Task details
Reproduce the records below, changing every occurrence of "icon" to "button" and keeping all other text the same. Leave the pictures out of your answer.

Entries provided
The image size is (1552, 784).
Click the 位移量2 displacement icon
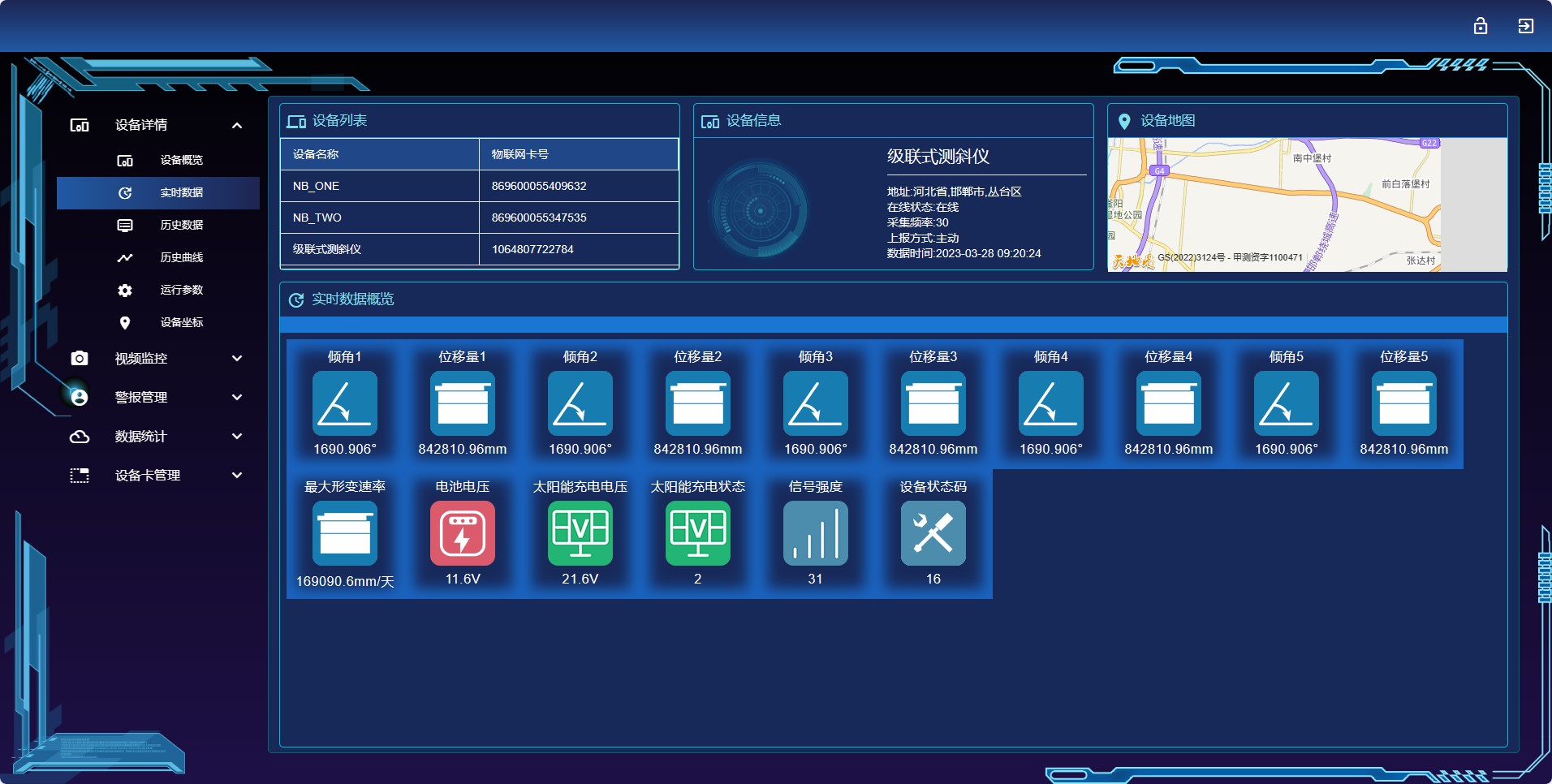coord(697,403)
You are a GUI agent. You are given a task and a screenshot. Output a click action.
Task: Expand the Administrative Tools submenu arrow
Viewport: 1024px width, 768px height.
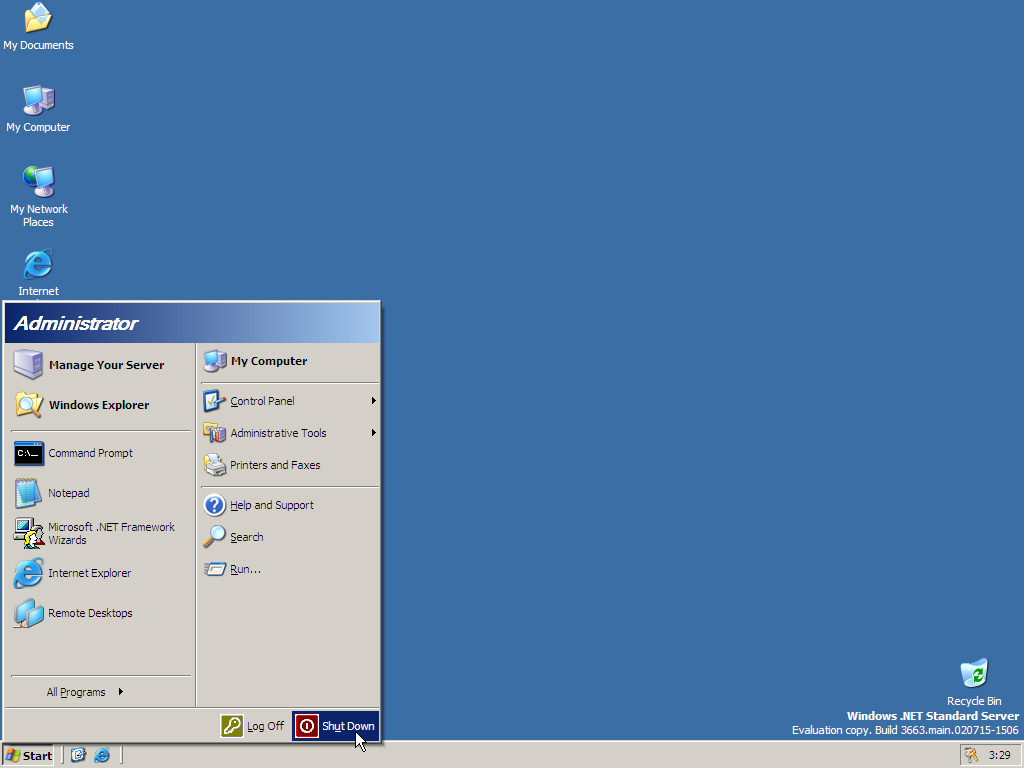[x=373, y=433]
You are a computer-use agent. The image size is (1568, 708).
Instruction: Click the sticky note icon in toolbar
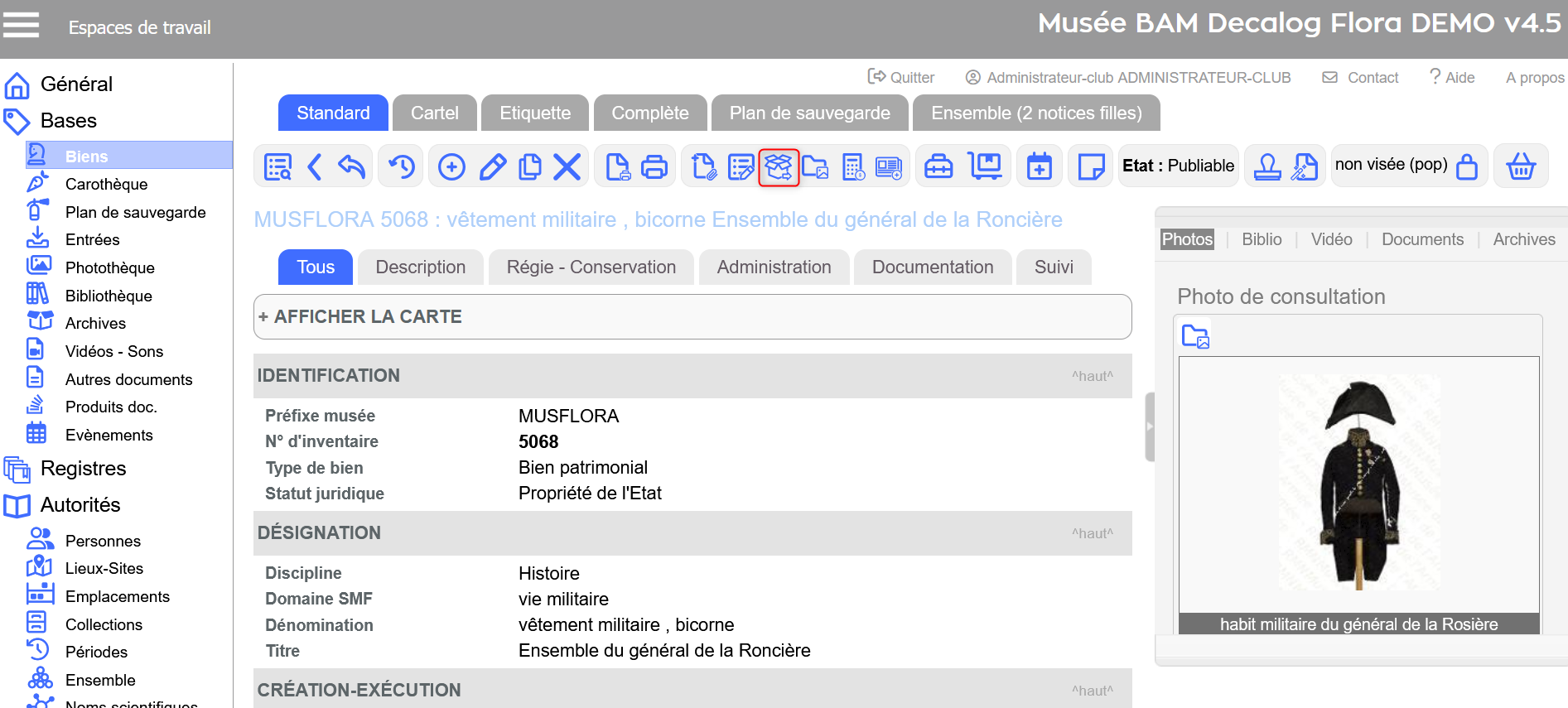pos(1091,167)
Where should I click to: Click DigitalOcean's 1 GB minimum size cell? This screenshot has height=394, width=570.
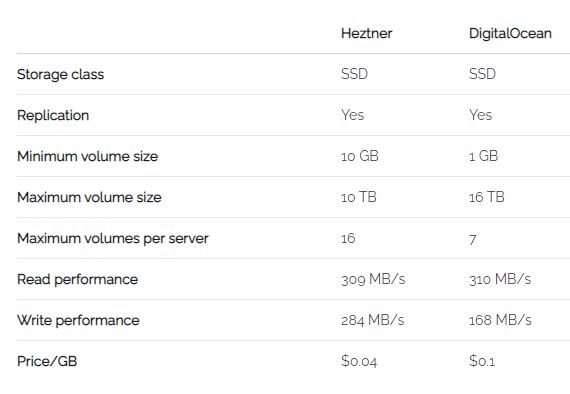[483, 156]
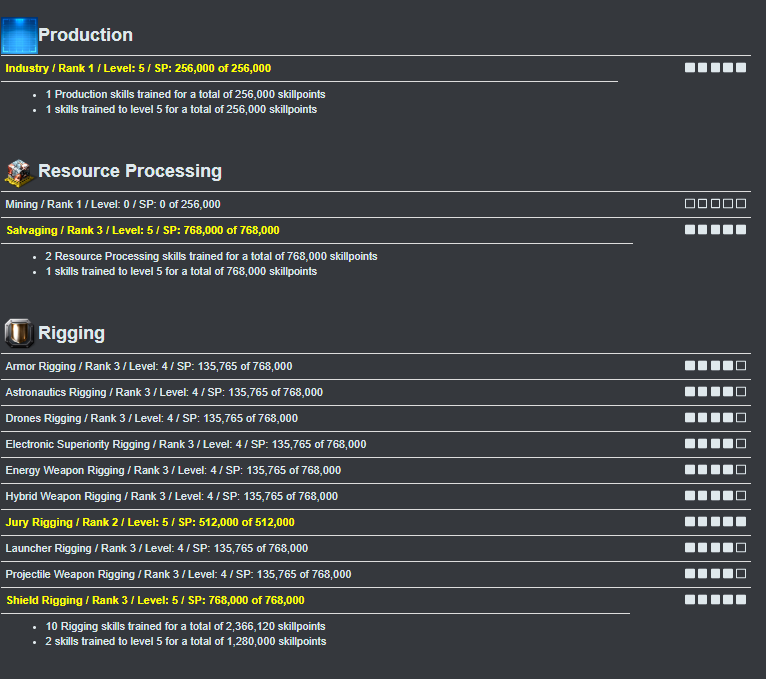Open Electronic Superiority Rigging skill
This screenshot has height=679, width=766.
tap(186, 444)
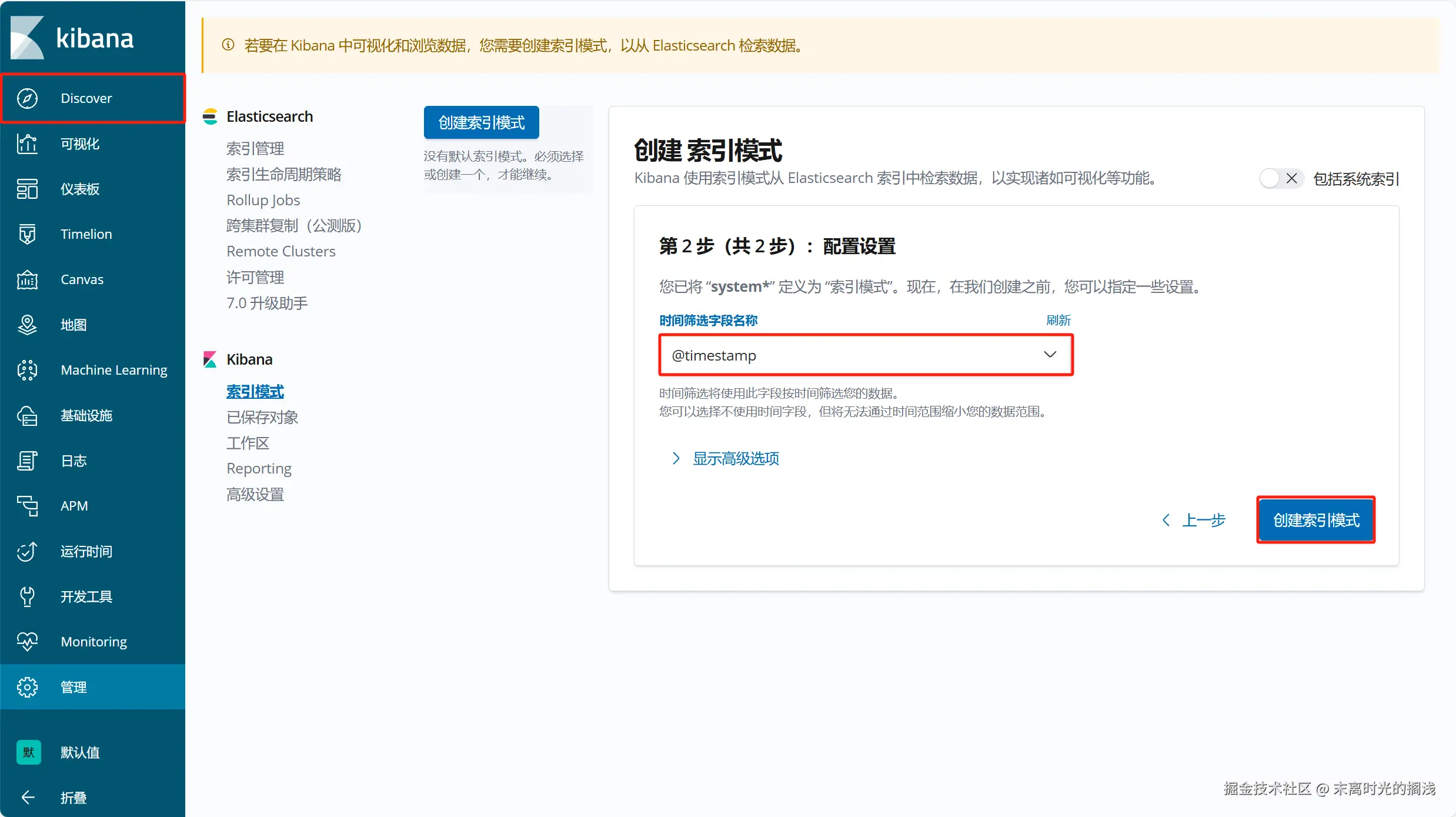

Output below
The image size is (1552, 784).
Click the 位移量2 displacement button
coord(697,403)
You are a GUI agent. You are given a task and a screenshot. Output a click action.
Task: Expand the Administrative Tools submenu arrow
Viewport: 1024px width, 768px height.
[x=373, y=433]
You are a computer-use agent. The image size is (1568, 708).
Instruction: Click the sticky note button in toolbar
pos(1091,167)
Where should I click to: Click DigitalOcean's 1 GB minimum size cell? This screenshot has height=394, width=570.
[483, 156]
Open Electronic Superiority Rigging skill
This screenshot has height=679, width=766.
tap(186, 444)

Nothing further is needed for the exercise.